---- DOCUMENT

1979 Tournament Players Championship

Tournament information
- Dates: March 22–25, 1979
- Location: Ponte Vedra Beach, Florida 30°11′20″N 81°22′12″W﻿ / ﻿30.189°N 81.370°W
- Courses: Sawgrass Country Club, East-West course
- Tour: PGA Tour

Statistics
- Par: 72
- Length: 7,083 yards (6,477 m)
- Field: 143 players, 71 after cut
- Cut: 147 (+3)
- Prize fund: $440,000
- Winner's share: $72,000

Champion
- Lanny Wadkins
- 283 (−5)

Location map
- Sawgrass CC Location in the United States Sawgrass CC Location in Florida

= 1979 Tournament Players Championship =

The 1979 Tournament Players Championship was a golf tournament in Florida on the PGA Tour, held March 22–25 at Sawgrass Country Club in Ponte Vedra Beach, southeast of Jacksonville. The sixth Tournament Players Championship, it was the third at Sawgrass and Lanny Wadkins won in the wind at 283 (−5), five strokes ahead of runner-up Tom Watson.

--------
---- INFORMATION PROVIDED

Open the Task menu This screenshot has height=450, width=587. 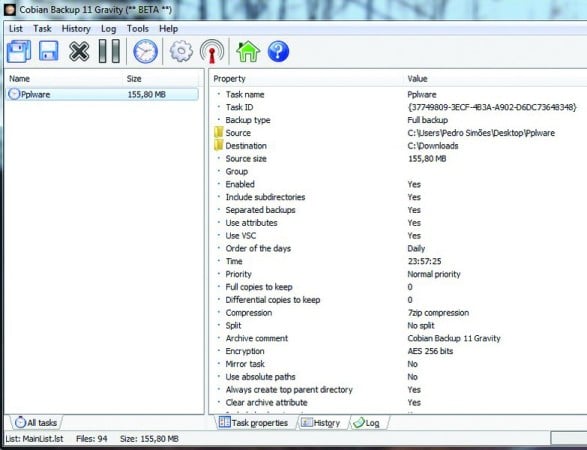[x=42, y=29]
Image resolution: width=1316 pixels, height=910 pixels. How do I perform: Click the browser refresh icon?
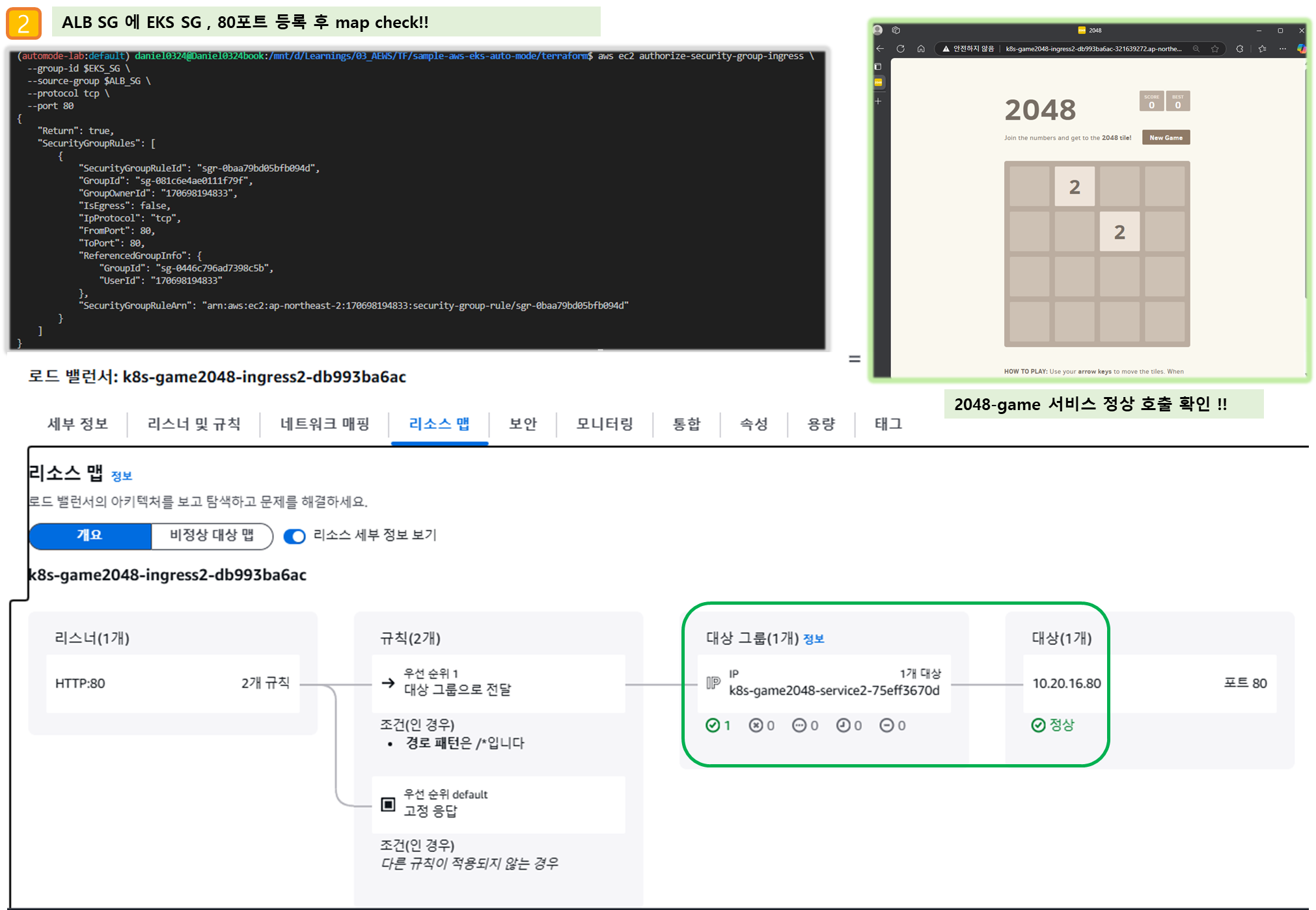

--------

_WHAT TO WORK ON_
**a)** From the text on the 1979 Tournament Players Championship, list each entry under the "Statistics" heading along with its value.
**b)** Summarize the text on the 1979 Tournament Players Championship in two sentences.
**c)** Proceed with the article on the 1979 Tournament Players Championship, picking up after its last sentence.

_SOLVED PROBLEMS_
**a)**
- Par: 72
- Length: 7,083 yards (6,477 m)
- Field: 143 players, 71 after cut
- Cut: 147 (+3)
- Prize fund: $440,000
- Winner's share: $72,000

**b)** The 1979 Tournament Players Championship was a PGA Tour golf tournament held March 22–25 at Sawgrass Country Club in Ponte Vedra Beach, Florida, southeast of Jacksonville. It was the sixth edition of the event and the third at Sawgrass, and Lanny Wadkins won it in the wind at 283 (−5), five strokes ahead of runner-up Tom Watson.

**c)**
The first two years at Sawgrass had resulted with both winners at 289 (+1), but Wadkins jumped out to a 36-hole score of 135 (−9). Gusty winds and dry greens on the weekend caused high scores, but he held on with an even-par 72 in the final round for a comfortable win.

Defending champion Jack Nicklaus finished seventeen strokes back, in a tie for 33rd place.

==Venue==

This was the third of five Tournament Players Championships held at Sawgrass Country Club; it moved to the nearby TPC at Sawgrass Stadium Course in 1982. The course length this year was reduced by 91 yd to 7083 yd.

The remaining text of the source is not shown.